▶ [TASK STATEMENT]: Change "Locate an element" to "Find an element" wherever it occurs in the records below. Reproduce the records with no other changes.

--- Begin DATA IN THIS EXERCISE ---

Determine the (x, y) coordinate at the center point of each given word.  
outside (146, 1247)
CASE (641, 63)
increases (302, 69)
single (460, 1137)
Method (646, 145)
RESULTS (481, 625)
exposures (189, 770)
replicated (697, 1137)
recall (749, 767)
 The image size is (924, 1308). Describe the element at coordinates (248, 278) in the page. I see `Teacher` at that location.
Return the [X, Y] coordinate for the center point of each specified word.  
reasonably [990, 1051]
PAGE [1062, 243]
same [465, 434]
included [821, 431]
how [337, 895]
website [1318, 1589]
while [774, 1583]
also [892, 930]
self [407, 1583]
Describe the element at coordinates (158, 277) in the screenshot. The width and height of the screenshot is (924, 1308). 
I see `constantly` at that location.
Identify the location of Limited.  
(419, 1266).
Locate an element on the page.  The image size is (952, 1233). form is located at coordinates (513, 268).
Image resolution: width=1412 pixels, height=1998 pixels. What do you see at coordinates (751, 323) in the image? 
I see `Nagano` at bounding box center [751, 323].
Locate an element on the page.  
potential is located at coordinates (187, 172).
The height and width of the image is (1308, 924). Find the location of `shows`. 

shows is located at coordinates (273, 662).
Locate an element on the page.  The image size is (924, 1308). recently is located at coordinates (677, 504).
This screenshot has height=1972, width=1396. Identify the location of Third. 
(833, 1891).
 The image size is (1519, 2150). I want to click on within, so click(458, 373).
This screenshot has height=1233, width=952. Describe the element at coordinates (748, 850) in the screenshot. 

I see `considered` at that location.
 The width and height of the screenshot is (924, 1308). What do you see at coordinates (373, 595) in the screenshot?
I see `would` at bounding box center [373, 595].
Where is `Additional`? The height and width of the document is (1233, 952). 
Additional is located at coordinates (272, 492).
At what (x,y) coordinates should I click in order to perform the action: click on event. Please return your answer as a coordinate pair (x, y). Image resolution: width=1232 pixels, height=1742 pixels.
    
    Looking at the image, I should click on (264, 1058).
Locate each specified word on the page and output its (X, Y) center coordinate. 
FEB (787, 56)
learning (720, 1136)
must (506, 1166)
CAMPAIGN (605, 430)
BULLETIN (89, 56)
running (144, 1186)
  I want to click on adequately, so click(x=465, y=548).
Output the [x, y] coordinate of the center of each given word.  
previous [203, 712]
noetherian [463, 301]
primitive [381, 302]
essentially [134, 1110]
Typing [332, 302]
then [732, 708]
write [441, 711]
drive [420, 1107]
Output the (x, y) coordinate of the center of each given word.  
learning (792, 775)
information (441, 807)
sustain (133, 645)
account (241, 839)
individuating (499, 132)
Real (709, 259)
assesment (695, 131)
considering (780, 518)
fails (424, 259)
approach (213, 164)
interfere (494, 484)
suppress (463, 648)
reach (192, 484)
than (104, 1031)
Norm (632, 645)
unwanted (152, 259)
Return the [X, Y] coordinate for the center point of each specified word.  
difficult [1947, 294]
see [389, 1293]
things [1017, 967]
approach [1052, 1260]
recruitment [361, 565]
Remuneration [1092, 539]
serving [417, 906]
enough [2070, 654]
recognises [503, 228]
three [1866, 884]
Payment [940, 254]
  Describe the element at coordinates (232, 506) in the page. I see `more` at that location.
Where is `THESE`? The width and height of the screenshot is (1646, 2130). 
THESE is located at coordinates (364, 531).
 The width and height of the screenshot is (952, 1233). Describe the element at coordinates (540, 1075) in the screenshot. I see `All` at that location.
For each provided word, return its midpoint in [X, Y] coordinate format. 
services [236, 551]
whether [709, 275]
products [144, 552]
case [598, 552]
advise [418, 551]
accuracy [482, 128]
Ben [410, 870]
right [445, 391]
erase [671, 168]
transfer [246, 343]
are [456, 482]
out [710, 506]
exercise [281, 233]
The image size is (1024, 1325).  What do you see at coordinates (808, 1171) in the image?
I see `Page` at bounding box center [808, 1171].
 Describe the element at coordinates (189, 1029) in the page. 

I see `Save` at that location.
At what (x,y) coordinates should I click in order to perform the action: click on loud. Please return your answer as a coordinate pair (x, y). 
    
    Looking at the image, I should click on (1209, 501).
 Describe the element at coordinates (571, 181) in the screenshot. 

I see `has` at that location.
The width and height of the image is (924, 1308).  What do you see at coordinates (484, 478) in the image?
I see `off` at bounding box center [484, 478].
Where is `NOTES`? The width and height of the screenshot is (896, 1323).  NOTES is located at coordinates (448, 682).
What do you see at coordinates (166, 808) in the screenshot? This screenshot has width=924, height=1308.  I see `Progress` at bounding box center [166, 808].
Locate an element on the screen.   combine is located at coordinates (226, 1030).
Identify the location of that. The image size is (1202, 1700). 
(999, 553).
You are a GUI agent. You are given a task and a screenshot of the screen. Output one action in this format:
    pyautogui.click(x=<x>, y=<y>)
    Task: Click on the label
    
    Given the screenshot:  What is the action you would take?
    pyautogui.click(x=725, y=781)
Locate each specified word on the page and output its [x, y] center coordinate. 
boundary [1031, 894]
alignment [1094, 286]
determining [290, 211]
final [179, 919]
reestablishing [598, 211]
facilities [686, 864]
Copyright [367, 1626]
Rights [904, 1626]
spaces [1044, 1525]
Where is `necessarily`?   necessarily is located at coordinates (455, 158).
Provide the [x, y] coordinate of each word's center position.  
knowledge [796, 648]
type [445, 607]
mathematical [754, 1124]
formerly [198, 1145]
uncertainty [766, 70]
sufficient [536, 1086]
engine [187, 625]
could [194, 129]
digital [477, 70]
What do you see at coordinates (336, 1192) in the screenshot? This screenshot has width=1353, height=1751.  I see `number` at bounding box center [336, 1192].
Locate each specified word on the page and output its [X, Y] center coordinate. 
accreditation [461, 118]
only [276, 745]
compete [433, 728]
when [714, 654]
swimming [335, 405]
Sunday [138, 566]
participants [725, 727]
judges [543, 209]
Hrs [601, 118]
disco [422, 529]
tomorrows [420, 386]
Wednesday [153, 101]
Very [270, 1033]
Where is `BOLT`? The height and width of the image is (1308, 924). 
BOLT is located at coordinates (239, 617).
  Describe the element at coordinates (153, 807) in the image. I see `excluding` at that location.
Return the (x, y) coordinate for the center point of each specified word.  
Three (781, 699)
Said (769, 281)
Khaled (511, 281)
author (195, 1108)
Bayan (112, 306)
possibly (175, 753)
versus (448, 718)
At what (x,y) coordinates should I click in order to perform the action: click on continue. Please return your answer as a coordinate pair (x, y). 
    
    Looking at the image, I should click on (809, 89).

--- End DATA IN THIS EXERCISE ---

▶ [EXERCISE OUTPUT]:
Determine the (x, y) coordinate at the center point of each given word.  
outside (146, 1247)
CASE (641, 63)
increases (302, 69)
single (460, 1137)
Method (646, 145)
RESULTS (481, 625)
exposures (189, 770)
replicated (697, 1137)
recall (749, 767)
 The image size is (924, 1308). Describe the element at coordinates (248, 278) in the page. I see `Teacher` at that location.
Return the [X, Y] coordinate for the center point of each specified word.  
reasonably [990, 1051]
PAGE [1062, 243]
same [465, 434]
included [821, 431]
how [337, 895]
website [1318, 1589]
while [774, 1583]
also [892, 930]
self [407, 1583]
Describe the element at coordinates (158, 277) in the screenshot. The width and height of the screenshot is (924, 1308). 
I see `constantly` at that location.
Identify the location of Limited.  
(419, 1266).
Find an element on the page.  The image size is (952, 1233). form is located at coordinates (513, 268).
Image resolution: width=1412 pixels, height=1998 pixels. What do you see at coordinates (751, 323) in the image? 
I see `Nagano` at bounding box center [751, 323].
Find an element on the page.  
potential is located at coordinates (187, 172).
The height and width of the image is (1308, 924). Find the location of `shows`. 

shows is located at coordinates (273, 662).
Find an element on the page.  The image size is (924, 1308). recently is located at coordinates (677, 504).
This screenshot has height=1972, width=1396. Identify the location of Third. 
(833, 1891).
 The image size is (1519, 2150). I want to click on within, so click(458, 373).
This screenshot has height=1233, width=952. Describe the element at coordinates (748, 850) in the screenshot. 

I see `considered` at that location.
 The width and height of the screenshot is (924, 1308). What do you see at coordinates (373, 595) in the screenshot?
I see `would` at bounding box center [373, 595].
Where is `Additional`? The height and width of the document is (1233, 952). 
Additional is located at coordinates (272, 492).
At what (x,y) coordinates should I click in order to perform the action: click on event. Please return your answer as a coordinate pair (x, y). Image resolution: width=1232 pixels, height=1742 pixels.
    
    Looking at the image, I should click on (264, 1058).
Locate each specified word on the page and output its (X, Y) center coordinate. 
FEB (787, 56)
learning (720, 1136)
must (506, 1166)
CAMPAIGN (605, 430)
BULLETIN (89, 56)
running (144, 1186)
  I want to click on adequately, so click(x=465, y=548).
Output the [x, y] coordinate of the center of each given word.  
previous [203, 712]
noetherian [463, 301]
primitive [381, 302]
essentially [134, 1110]
Typing [332, 302]
then [732, 708]
write [441, 711]
drive [420, 1107]
Output the (x, y) coordinate of the center of each given word.  
learning (792, 775)
information (441, 807)
sustain (133, 645)
account (241, 839)
individuating (499, 132)
Real (709, 259)
assesment (695, 131)
considering (780, 518)
fails (424, 259)
approach (213, 164)
interfere (494, 484)
suppress (463, 648)
reach (192, 484)
than (104, 1031)
Norm (632, 645)
unwanted (152, 259)
Return the [X, Y] coordinate for the center point of each specified word.  
difficult [1947, 294]
see [389, 1293]
things [1017, 967]
approach [1052, 1260]
recruitment [361, 565]
Remuneration [1092, 539]
serving [417, 906]
enough [2070, 654]
recognises [503, 228]
three [1866, 884]
Payment [940, 254]
  Describe the element at coordinates (232, 506) in the page. I see `more` at that location.
Where is `THESE`? The width and height of the screenshot is (1646, 2130). 
THESE is located at coordinates (364, 531).
 The width and height of the screenshot is (952, 1233). Describe the element at coordinates (540, 1075) in the screenshot. I see `All` at that location.
For each provided word, return its midpoint in [X, Y] coordinate format. 
services [236, 551]
whether [709, 275]
products [144, 552]
case [598, 552]
advise [418, 551]
accuracy [482, 128]
Ben [410, 870]
right [445, 391]
erase [671, 168]
transfer [246, 343]
are [456, 482]
out [710, 506]
exercise [281, 233]
The image size is (1024, 1325).  What do you see at coordinates (808, 1171) in the image?
I see `Page` at bounding box center [808, 1171].
 Describe the element at coordinates (189, 1029) in the page. 

I see `Save` at that location.
At what (x,y) coordinates should I click in order to perform the action: click on loud. Please return your answer as a coordinate pair (x, y). 
    
    Looking at the image, I should click on (1209, 501).
 Describe the element at coordinates (571, 181) in the screenshot. 

I see `has` at that location.
The width and height of the image is (924, 1308).  What do you see at coordinates (484, 478) in the image?
I see `off` at bounding box center [484, 478].
Where is `NOTES`? The width and height of the screenshot is (896, 1323).  NOTES is located at coordinates (448, 682).
What do you see at coordinates (166, 808) in the screenshot? This screenshot has width=924, height=1308.  I see `Progress` at bounding box center [166, 808].
Find an element on the screen.   combine is located at coordinates (226, 1030).
Identify the location of that. The image size is (1202, 1700). 
(999, 553).
You are a GUI agent. You are given a task and a screenshot of the screen. Output one action in this format:
    pyautogui.click(x=<x>, y=<y>)
    Task: Click on the label
    
    Given the screenshot:  What is the action you would take?
    pyautogui.click(x=725, y=781)
Locate each specified word on the page and output its [x, y] center coordinate. 
boundary [1031, 894]
alignment [1094, 286]
determining [290, 211]
final [179, 919]
reestablishing [598, 211]
facilities [686, 864]
Copyright [367, 1626]
Rights [904, 1626]
spaces [1044, 1525]
Where is `necessarily`?   necessarily is located at coordinates (455, 158).
Provide the [x, y] coordinate of each word's center position.  
knowledge [796, 648]
type [445, 607]
mathematical [754, 1124]
formerly [198, 1145]
uncertainty [766, 70]
sufficient [536, 1086]
engine [187, 625]
could [194, 129]
digital [477, 70]
What do you see at coordinates (336, 1192) in the screenshot? This screenshot has width=1353, height=1751.  I see `number` at bounding box center [336, 1192].
Locate each specified word on the page and output its [X, Y] center coordinate. 
accreditation [461, 118]
only [276, 745]
compete [433, 728]
when [714, 654]
swimming [335, 405]
Sunday [138, 566]
participants [725, 727]
judges [543, 209]
Hrs [601, 118]
disco [422, 529]
tomorrows [420, 386]
Wednesday [153, 101]
Very [270, 1033]
Where is `BOLT`? The height and width of the image is (1308, 924). 
BOLT is located at coordinates (239, 617).
  Describe the element at coordinates (153, 807) in the image. I see `excluding` at that location.
Return the (x, y) coordinate for the center point of each specified word.  
Three (781, 699)
Said (769, 281)
Khaled (511, 281)
author (195, 1108)
Bayan (112, 306)
possibly (175, 753)
versus (448, 718)
At what (x,y) coordinates should I click in order to perform the action: click on continue. Please return your answer as a coordinate pair (x, y). 
    
    Looking at the image, I should click on (809, 89).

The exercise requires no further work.